Not only that, but Nick Mailer’s lecture at Ketofest a few years ago on the mevalonate pathway (the mechanism by which statins do their work) was really scary.


(Alec) #16

Well, I am “only” an n=1, but I have had sky high LDL my whole life: 250-450 range. I am 58, so high LDL has had a lot of time to do its damage.

I had a CAC scan done 6 weeks ago. Result: CAC score of 10, meaning very close to zero calcification. People get CAC scores of 600, 800, 1000, 1400: they have CVD. If high LDL causes CVD, why is my calcification so low given I have had high LDL for nearly 60 years?

There is now a lot of evidence that LDL is neither a cause of CVD nor even a good marker for it.

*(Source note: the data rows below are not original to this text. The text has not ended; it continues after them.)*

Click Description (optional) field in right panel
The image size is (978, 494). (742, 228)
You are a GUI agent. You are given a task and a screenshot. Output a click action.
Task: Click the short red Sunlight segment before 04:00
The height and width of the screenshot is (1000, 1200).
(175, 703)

Statins do 2 things: they reduce your LDL (doesn’t help in any way), and they reduce inflammation. They may help marginally if you are inflamed, but of course this doesn’t remove the source of the inflammation, which is the real problem.

Statins only continue to be prescribed because the pharma industry is excellent at pulling the wool over the eyes of doctors. And doctors are not prepared to go against the defined “standards of care” that they are expected to perform.

Statins will go down as one of the most expensive scams in history. On both monetary and health outcomes.